Ассасины. Средневековый орден тайных убийц — страница 28 из 29

Ассасины тщательно выбирали того, кто будет их жертвой. Некоторые авторы-сунниты предполагали, что они вели беспорядочную войну против всего мусульманского сообщества. «Хорошо известно и установлено, – пишет Хамдаллах Мустоуфи, – что батиниты [то есть исмаилиты], да получат они по заслугам, не упускают ни одного случая причинить вред мусульманам любым доступным им способом и считают, что получат за это богатое вознаграждение и щедрую компенсацию. Не совершать убийств своих жертв они считают большим грехом». Хамдаллах, который писал это в 1330 году, представляет более позднюю точку зрения, засоренную мифами и легендами, циркулировавшими в те времена.

Современные ассасинам источники и в Персии, и в Сирии предполагают, что террор исмаилитов был направлен на конкретных людей, осуществлялся с конкретными целями и, кроме некоторых совершенно исключительных взрывов насилия со стороны толпы, их отношения с соседями-суннитами были довольно обычными. Это кажется соответствующим действительности и в отношении исмаилитских меньшинств в городах, и в отношении правителей территорий исмаилитов в их делах с суннитами.

Жертвы ассасинов принадлежат к двум основным группам. В первую входят правители, военачальники и министры; во вторую – кади и другие религиозные сановники. Промежуточная группа, в которую входили городские префекты, тоже периодически пользовалась их вниманием. С несколькими исключениями их жертвами были мусульмане-сунниты. Обычно ассаси-ны не нападали на двунадесятников или других шиитов, а также не обращали свои ножи против местных христиан или иудеев. Было всего несколько нападений даже на крестоносцев в Сирии, и большинство из них, по-видимому, произошли после договоренности Синана с Саладином и союза Хасана с халифом.

Врагами для исмаилитов были правящие круги суннитов – политический и военный, чиновничий и религиозный. Убийства представителей истеблишмента должны были вселять страх, ослаблять и, в конечном счете, свергнуть его. Некоторые убийства были просто актами мести и предупреждения, такие как убийства суннитских священнослужителей, которые что-то сказали или сделали против них, в их собственных мечетях. Других жертв выбирали по более неотложным и более конкретным причинам; такими жертвами были командующие армиями, напавшими на исмаилитов, или жители цитаделей, которыми они хотели завладеть. Тактические и пропагандистские мотивы соединяются в убийствах видных деятелей, таких как великий визирь Низам аль-Мульк, двое халифов, и при покушениях на Саладина.

+-------+

Что сделать:
**1)** В каком году Хамдаллах Мустоуфи написал слова, приведенные в отрывке об ассасинах?
**2)** Перескажите абзац отрывка об ассасинах, начинающийся словами «Жертвы ассасинов принадлежат», в виде краткого списка, сохранив его основные факты.
**3)** Перепишите часть отрывка об ассасинах, которая открывается словами «Врагами для исмаилитов» и завершается словами «покушениях на Саладина.», заменив в ней «исмаилитов» на «низаритов».
Опирайтесь только на этот текст.

Серия записей:
+-------+

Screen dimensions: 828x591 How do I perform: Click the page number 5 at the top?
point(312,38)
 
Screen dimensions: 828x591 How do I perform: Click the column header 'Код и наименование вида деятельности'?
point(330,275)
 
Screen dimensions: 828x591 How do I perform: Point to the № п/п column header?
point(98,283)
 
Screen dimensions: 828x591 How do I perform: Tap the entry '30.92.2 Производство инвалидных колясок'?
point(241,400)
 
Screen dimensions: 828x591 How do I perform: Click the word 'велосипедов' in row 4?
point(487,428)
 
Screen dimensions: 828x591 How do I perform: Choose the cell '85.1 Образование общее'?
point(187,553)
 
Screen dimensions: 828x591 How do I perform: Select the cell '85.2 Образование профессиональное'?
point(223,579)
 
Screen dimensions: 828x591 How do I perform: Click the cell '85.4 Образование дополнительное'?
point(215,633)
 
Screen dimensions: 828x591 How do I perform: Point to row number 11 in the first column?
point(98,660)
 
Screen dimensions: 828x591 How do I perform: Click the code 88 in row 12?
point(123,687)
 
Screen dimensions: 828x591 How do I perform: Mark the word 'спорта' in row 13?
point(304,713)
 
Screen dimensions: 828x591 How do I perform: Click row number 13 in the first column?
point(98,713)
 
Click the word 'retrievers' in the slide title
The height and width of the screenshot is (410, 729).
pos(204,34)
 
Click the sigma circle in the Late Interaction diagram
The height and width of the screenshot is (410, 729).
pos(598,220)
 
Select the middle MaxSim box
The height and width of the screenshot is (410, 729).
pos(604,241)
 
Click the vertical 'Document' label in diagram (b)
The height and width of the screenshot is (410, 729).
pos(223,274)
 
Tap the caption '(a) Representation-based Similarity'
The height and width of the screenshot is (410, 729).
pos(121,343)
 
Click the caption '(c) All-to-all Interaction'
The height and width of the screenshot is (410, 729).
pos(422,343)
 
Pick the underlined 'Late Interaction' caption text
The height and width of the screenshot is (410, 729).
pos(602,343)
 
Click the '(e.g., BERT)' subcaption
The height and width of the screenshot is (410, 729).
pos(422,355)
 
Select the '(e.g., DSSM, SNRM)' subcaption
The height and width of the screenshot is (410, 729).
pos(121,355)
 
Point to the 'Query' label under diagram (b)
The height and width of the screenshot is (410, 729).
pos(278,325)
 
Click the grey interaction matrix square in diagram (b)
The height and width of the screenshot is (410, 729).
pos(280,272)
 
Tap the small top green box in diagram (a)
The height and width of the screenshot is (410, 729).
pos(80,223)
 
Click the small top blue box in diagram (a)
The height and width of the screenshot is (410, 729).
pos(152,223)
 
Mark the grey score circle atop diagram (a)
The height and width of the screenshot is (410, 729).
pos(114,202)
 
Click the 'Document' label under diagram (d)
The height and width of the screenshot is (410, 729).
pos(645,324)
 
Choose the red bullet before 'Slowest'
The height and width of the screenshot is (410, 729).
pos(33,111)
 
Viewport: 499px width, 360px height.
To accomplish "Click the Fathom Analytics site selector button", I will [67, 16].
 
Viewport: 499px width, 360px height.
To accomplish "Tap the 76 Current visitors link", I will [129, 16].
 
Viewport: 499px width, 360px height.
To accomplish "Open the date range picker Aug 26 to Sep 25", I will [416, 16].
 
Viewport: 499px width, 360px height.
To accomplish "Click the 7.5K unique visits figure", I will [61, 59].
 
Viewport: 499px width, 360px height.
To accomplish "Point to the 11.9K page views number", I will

+-------+

Ответы по заданиям:
**1)** В 1330 году.

**2)**
- Две основные группы жертв: правители, военачальники и министры; кади и другие религиозные сановники.
- Промежуточная группа, городские префекты, тоже периодически подвергалась нападениям.
- За немногими исключениями жертвами были мусульмане-сунниты.
- На двунадесятников и других шиитов, а также на местных христиан и иудеев ассасины обычно не нападали.
- Нападений на крестоносцев в Сирии было лишь несколько, и большинство из них, по-видимому, произошло после договоренности Синана с Саладином и союза Хасана с халифом.

**3)**
Врагами для низаритов были правящие круги суннитов – политический и военный, чиновничий и религиозный. Убийства представителей истеблишмента должны были вселять страх, ослаблять и, в конечном счете, свергнуть его. Некоторые убийства были просто актами мести и предупреждения, такие как убийства суннитских священнослужителей, которые что-то сказали или сделали против них, в их собственных мечетях. Других жертв выбирали по более неотложным и более конкретным причинам; такими жертвами были командующие армиями, напавшими на низаритов, или жители цитаделей, которыми они хотели завладеть. Тактические и пропагандистские мотивы соединяются в убийствах видных деятелей, таких как великий визирь Низам аль-Мульк, двое халифов, и при покушениях на Саладина.